» **Görev tanımı**
Lütfen sayfa metninde, Türkçeye doğrudan girmiş olup İngilizce telaffuz edilmesini sevmediği sözcüklere yazarın örnek gösterdiği sözcüklerin tamamını sıralayın.

» **Sayfa metni**
▬▬▬▬▬▬

Tırnaklarımı keseyim ya ben. Klavye kullanmayı zorlaştırıyor uzun tınak, tuşlardan kayıyor parmaklarım gıcık oluyorum.

Son günlerde acayip sinirli bir insan oldum ben. Telefon çalıyor sinirleniyorum, mesaj geliyor delleniyorum, birisi bir şey soruyor cinlerim tepeme çıkıyor... Dur bi' sakin koçum ne bu hiddet ne bu agresyon. Agresyon ney lan!? Agression. Türkçe'ye kesin girmiştir bu sözcük de böyle. Kesin bak. Nefret ediyorum ondan da. Geçenlerde ney duydum: mentor. Mentorlük edecek insan bilmem ne. Baya al İngilizce'den laps diye sok Türkçe'ye. Şerefsiz bunlar hep. Şeyi sevmiyorum bak bir de. Türkçe'ye böyle direkt girmiş sözcükleri İngilizce telefuz etmeyi. Televizyon mesela. Diyeceğim ki, televizyon izliyorum: Ay voç televiyjın... Televiyjın. Tuhaf olmuyor mu ya? Ya da garaj mesela, ya da sinema. Garaja, gerıç demesi tuhaf geliyor.

Kervan'daki midyeci amcayı da sevmiyorum. Midye seviyorum da o adamın midyeleri midyeden soğuttu beni. Biranın bu kadar pahalı olmasını da sevmiyorum.

▬▬▬▬▬▬

Bir veri bloğu:
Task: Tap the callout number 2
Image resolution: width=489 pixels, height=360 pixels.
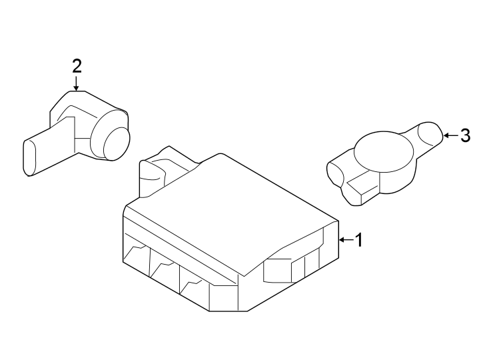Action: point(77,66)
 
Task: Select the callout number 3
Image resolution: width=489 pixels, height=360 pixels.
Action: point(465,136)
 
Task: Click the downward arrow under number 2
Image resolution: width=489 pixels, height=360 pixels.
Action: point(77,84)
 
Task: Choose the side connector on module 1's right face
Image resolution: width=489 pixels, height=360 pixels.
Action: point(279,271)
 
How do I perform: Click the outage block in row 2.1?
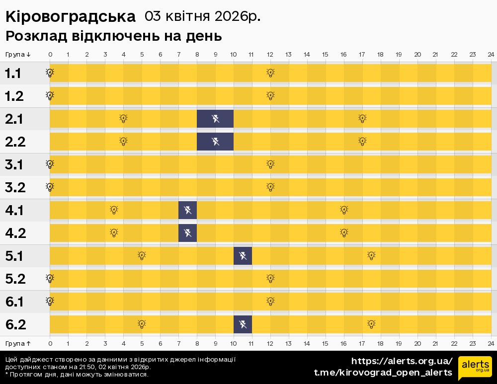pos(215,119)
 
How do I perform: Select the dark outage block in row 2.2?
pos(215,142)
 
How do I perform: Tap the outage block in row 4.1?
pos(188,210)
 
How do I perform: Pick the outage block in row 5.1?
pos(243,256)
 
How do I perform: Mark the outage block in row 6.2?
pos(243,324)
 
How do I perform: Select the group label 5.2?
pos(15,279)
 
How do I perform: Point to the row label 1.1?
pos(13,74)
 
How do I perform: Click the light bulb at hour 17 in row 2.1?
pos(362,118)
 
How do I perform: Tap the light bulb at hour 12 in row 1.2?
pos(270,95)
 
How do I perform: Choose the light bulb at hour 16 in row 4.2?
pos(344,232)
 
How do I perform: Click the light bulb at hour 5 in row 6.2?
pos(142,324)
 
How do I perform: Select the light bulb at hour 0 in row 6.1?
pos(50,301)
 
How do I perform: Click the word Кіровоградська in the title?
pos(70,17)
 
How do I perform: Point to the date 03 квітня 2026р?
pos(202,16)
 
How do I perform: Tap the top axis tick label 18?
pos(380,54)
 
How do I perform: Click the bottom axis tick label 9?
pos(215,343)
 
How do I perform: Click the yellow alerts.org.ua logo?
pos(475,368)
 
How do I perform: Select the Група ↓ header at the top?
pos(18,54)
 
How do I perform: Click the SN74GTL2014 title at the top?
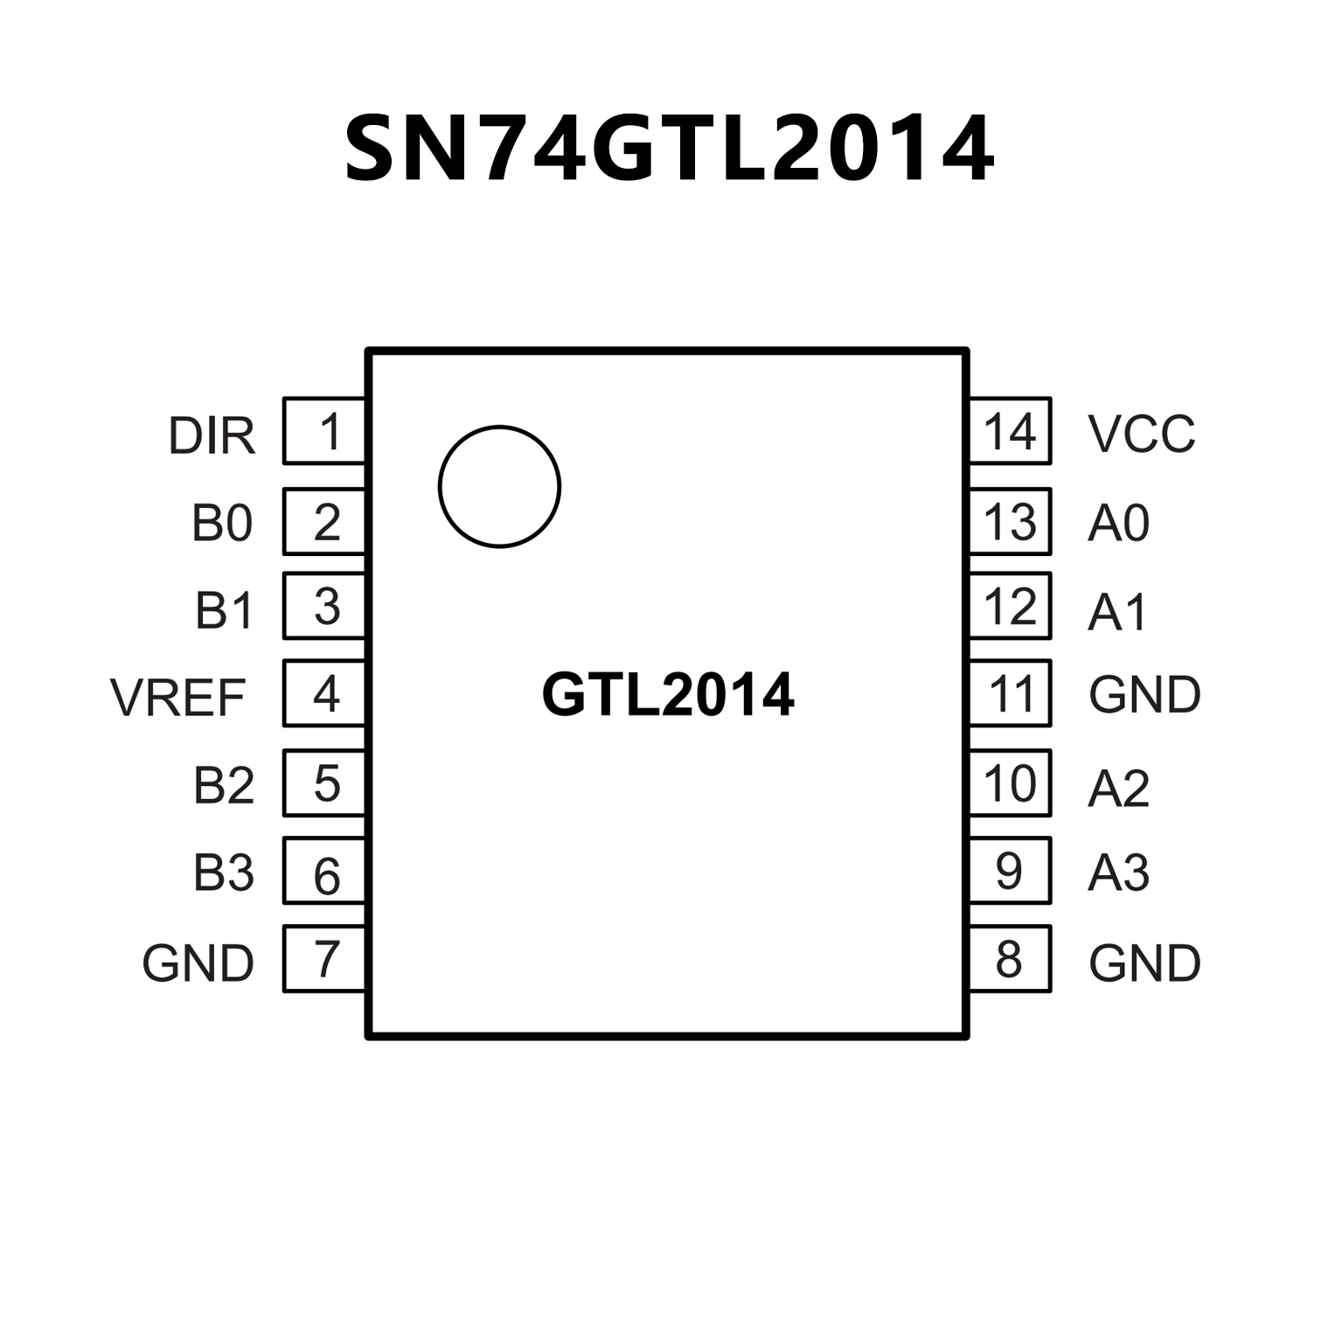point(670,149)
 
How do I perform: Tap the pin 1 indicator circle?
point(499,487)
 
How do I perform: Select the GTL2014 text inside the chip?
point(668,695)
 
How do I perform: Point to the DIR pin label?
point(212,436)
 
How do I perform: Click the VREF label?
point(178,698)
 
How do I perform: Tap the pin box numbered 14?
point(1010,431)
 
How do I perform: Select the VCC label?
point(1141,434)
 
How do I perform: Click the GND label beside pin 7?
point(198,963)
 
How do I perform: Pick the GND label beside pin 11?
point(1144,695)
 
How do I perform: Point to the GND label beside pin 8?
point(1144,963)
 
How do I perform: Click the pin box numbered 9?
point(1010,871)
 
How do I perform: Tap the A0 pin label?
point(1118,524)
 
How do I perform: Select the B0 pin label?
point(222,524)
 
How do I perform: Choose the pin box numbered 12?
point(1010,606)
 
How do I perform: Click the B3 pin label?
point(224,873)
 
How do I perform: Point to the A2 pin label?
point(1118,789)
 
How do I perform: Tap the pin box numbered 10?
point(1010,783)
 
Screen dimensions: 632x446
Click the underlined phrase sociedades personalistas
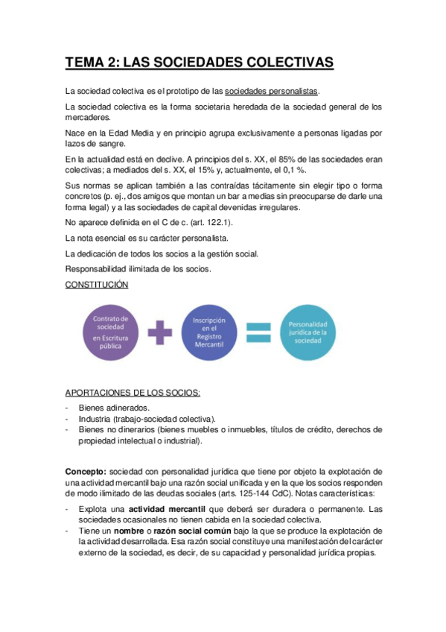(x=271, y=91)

▬▬▬▬▬▬

» **Sonuç**
televizyon, garaj, sinema